`ShuffleFilter` fails to round trip
julia> using Zarr
julia> codec = Zarr.ShuffleFilter(elementsize=4)
Zarr.ShuffleFilter(0x0000000000000004)
julia> Zarr.zdecode(Zarr.zencode(UInt8[0x05], codec), codec)
1-element Vector{UInt8}:
0xe0
From what I can tell the shuffle filter is missing the "Add leftover to the end of data" step from https://github.com/HDFGroup/hdf5/blob/f2642985d8c23ff7e876c6228c7cc0cf20515923/src/H5Zshuffle.c#L279-L284
@mkitti am I reading that HDF5 code correctly, and do you know if appending leftover data at the end after the shuffle is a standard thing to do? I can't find a place where this is documented.

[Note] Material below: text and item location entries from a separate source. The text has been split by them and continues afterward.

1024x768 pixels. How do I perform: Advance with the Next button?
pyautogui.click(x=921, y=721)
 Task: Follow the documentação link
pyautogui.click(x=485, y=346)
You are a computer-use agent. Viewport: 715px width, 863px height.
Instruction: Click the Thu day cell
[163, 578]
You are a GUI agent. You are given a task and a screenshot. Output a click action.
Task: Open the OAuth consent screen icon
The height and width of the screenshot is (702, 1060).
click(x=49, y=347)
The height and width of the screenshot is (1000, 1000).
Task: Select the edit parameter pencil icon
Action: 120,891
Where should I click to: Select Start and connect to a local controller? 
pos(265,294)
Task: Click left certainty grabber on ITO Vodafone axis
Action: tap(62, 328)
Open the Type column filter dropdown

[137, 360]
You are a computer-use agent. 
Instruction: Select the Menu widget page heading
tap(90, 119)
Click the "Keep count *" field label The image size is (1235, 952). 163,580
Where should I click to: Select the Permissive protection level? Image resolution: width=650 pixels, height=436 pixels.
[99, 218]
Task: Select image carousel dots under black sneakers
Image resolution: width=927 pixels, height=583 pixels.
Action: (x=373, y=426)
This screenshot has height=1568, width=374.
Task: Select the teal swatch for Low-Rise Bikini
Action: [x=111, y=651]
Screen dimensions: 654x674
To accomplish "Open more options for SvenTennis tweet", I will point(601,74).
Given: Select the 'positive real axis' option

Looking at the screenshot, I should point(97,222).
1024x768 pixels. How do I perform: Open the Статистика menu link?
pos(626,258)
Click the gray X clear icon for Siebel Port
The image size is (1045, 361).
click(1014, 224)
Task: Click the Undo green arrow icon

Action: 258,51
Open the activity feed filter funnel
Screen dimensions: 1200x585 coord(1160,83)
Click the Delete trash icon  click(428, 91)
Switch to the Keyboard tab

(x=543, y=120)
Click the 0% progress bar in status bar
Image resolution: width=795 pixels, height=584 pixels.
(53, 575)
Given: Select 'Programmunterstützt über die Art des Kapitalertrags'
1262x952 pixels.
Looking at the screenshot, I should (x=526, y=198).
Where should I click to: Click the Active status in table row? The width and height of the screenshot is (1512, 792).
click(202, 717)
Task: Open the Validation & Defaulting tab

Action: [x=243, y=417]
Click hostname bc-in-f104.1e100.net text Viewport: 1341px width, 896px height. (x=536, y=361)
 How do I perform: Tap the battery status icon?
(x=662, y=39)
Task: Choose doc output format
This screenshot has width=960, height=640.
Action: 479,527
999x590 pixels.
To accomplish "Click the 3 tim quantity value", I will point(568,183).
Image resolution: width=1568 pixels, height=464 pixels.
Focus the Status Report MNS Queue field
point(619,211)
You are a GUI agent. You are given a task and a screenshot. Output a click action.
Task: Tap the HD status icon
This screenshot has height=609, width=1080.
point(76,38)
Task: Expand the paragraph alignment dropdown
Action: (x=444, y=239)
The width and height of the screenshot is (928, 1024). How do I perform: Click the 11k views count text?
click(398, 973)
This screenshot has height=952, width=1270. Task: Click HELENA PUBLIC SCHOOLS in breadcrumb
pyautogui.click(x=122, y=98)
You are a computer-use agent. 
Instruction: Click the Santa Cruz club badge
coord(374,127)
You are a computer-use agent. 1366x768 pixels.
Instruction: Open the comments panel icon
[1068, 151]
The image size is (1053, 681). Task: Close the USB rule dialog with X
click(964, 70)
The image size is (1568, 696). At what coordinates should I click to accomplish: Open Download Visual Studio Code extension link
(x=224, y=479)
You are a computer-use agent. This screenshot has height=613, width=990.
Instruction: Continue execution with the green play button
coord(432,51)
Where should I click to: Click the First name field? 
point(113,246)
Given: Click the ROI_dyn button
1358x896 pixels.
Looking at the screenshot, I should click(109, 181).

Shuffling under Zarr should error if the input array byte count is not a multiple of the element size.
https://github.com/zarr-developers/numcodecs/blob/main/numcodecs%2Fshuffle.py
HDF5 filter implementations should not be assumed to be compatible with their Zarr counterparts.
Additionally, Zarr v2 codecs and Zarr v3 codecs may have subtly distinct behavior and defaults.
Interesting, I think the shuffle filter was originally supposed to be compatible with HDF5. Ref: https://github.com/fsspec/kerchunk/issues/11 But they took the implementation from https://github.com/HDFGroup/hsds/blob/03890edfa735cc77da3bc06f6cf5de5bd40d1e23/hsds/util/storUtil.py#L43
I've tested in https://github.com/nhz2/ChunkCodecs.jl/pull/6 that HDF5 copies the remaining data at the end if the data length is not evenly divisible by the element size. For example "12312312312345" with element size 3 gets byte shuffled to"11112222333345".